潔癖症けっぺきしょう ⇨ ハイスペックなのに校内で孤立


「ねえ、浦和くんのキャラデザ、本当に変更できない? ヒロインと顔のパーツが似ているし」

「締め切りが近いから無理だな。チャンスを一回見送ってもいいなら、全力で描き直すが……」

「うわぁ! リョウくん、公募を盾にとりやがった!」


 ぶーぶー文句をいわれたけれども、


 主人公のモデル ⇨ 男装アキラ

 ヒロインのモデル ⇨ 美少女アキラ


 という方針で本人の許可をもらった。


「そのキャラデザで本誌に掲載される可能性ってあるの? うっかり最優秀賞とかに選ばれたらさ」

「可能性はゼロじゃないって感じだな」

「くそぅ……」


 まずは公募に出す。

 講評シートをもらって、プロ目線の意見を知りたい。


「結果発表を待つあいだ、第二、第三の作品をガンガン描いていこうと思う」

「そっちも公募用?」

「いいや、出版社へ持っていく。持ち込みだと、二作でも三作でもその場で読んでもらえる」

「おおっ! なんか格好いい!」

「あと、生産性のアピールだな。これを描くのに何時間かかった? とか絶対に訊かれるから。向こうは作品よりも、描き手の能力を気にする」


 公募に送る『恋愛相性1%の僕たち私たち』について。

 アキラ目線の意見も反映させることにした。


「セリフって修正できる?」

「もちろん」


 アキラいわく、言葉のテンポが悪いらしい。


「リョウくん、眠かったのかな?」

「ちょっと待ってくれ!」


 リョウは付箋ふせんを取ってきた。


「これにアキラの修正案を書いて、ペタペタ貼っていってくれないか」

「えっ……僕がセリフを考えちゃってもいいの?」

「むしろ頼む。アキラの方が日本語がうまい」


 全ページの文章をアキラに推敲すいこうしてもらった。


「こんな感じでどうかな」

「メッチャ助かる」


 マンガを片づけて紅茶に手をつける。

 疲れた頭にクッキーの糖分が嬉しい。


「リョウくんと歳が近いプロっているの?」


 ギクッ!

 実はいる。


「その反応……いるんだ」

「まあな」


 ペンネームを把握しているだけでも二名ほど。

 片方は10年に1人の天才と呼ばれている。


「そいつらは逸材だ。生きてきた長さは一緒でも、マンガに投資してきた熱量が違う」

「むぅ〜。なんか悔しい。

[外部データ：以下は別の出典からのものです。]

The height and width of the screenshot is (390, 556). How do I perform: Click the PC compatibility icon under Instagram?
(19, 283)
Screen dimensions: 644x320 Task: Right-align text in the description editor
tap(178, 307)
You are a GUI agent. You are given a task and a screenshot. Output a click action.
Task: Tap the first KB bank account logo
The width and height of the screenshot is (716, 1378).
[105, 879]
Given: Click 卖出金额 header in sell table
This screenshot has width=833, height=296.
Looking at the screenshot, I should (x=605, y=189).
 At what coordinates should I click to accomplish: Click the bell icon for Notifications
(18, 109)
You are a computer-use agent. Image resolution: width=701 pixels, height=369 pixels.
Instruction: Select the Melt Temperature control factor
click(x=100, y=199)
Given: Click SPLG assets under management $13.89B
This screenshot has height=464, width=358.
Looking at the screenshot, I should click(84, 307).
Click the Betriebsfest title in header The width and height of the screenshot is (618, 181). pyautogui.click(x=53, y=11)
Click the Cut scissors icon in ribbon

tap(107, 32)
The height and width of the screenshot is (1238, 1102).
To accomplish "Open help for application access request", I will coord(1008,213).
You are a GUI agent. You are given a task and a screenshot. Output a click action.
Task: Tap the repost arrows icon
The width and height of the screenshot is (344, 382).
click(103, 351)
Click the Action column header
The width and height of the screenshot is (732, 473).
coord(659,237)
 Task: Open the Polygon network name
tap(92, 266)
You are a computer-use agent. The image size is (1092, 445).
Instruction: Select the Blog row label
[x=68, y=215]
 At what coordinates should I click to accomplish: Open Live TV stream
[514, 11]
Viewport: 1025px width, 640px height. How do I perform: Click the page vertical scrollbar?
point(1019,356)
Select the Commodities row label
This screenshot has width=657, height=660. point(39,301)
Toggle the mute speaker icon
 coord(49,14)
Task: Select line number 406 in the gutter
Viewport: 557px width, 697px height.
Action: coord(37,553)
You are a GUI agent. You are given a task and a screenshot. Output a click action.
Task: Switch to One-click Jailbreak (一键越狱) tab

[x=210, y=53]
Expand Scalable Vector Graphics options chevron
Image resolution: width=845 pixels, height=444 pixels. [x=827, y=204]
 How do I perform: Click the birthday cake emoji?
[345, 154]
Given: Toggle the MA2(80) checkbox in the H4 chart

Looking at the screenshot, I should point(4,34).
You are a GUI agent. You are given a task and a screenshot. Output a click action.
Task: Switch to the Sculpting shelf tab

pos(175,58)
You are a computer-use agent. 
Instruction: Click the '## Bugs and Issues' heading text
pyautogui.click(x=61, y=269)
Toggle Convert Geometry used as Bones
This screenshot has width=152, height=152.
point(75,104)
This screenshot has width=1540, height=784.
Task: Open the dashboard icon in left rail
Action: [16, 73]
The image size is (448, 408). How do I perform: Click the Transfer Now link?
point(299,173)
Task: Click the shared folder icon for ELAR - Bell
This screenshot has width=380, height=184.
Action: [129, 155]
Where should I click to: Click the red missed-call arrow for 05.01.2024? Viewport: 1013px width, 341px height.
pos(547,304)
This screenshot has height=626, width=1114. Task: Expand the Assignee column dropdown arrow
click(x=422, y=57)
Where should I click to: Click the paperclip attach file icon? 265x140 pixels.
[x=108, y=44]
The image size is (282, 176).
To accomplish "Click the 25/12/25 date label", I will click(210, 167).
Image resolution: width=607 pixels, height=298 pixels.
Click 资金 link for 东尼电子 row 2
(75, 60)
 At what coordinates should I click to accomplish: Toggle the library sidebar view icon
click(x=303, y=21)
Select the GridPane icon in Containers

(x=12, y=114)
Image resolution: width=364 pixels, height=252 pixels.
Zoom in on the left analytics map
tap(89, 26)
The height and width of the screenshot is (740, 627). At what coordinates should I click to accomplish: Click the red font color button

リョウくんも、素質では負けていないと思うのに」

「おいおい」


 でもなぁ……。

 7歳くらいからプロを目指してきた人間。

 ふわふわした理由で17歳まで描いてきた人間。


 明確な差が横たわっている。

 絵だったり、ストーリーだったり、向こうが一枚上。


「あとね、リョウくんに一個、謝らないといけないことがあるのだけれども……」


 アキラが急にモジモジする。


「俺に謝る?」

「いや、リョウくんがそう簡単に怒らないのは知っているよ」

「おう、怒らない、たぶん」

「え〜とね……」


『WEBマンガ奨学金しょうがくきんコンテスト』

 そんな賞をアキラは見つけたらしい。


 応募資格があるのは現役の学生たち。

 かつ、投稿サイトでマンガを発表していること。


 奨学金と銘打っているように、金の卵に賞金を与えて、モチベーションをアップさせるのが狙い。


「リョウくんの作品、僕が勝手に応募しちゃった」


 リョウの作品って?

 RPGみたいな異世界のやつ?


「マンガを描くのって、お金がいるでしょ。少しでも足しになればと思って」

「別にいいよ。怒らないよ。どうせ一次か二次で落とされるし」


 アキラがぶんぶんと首を振る。


「それが、今日、結果発表の日で……」


 まさか?

 最終選考まで残った?


「途中で落選していたら、こんな話は切り出さない」

「え〜と……つまり……受賞したと?」

「うむ」

「でも、奨励賞しょうれいしょうみたいな、安い賞だよな」

「まあ……」

「うわぁ……すげぇ嬉しい」


 ところが、アキラは泣きそうな顔になる。


「本当にごめん。先に謝っておく」

「はぁ……」


 ん?

 受賞したのに?


 アキラが?

 謝罪するのか?


 むしろ感謝の気持ちしかないのだが。

 だって軍資金が手に入るわけだし。


 なぜ?

 ごめんなさい?


「ホント……悪気はなかったんだ……それだけは信じて」

「えっ? ええっ?」


 この素朴そぼくな疑問は、10秒後に解消することになる。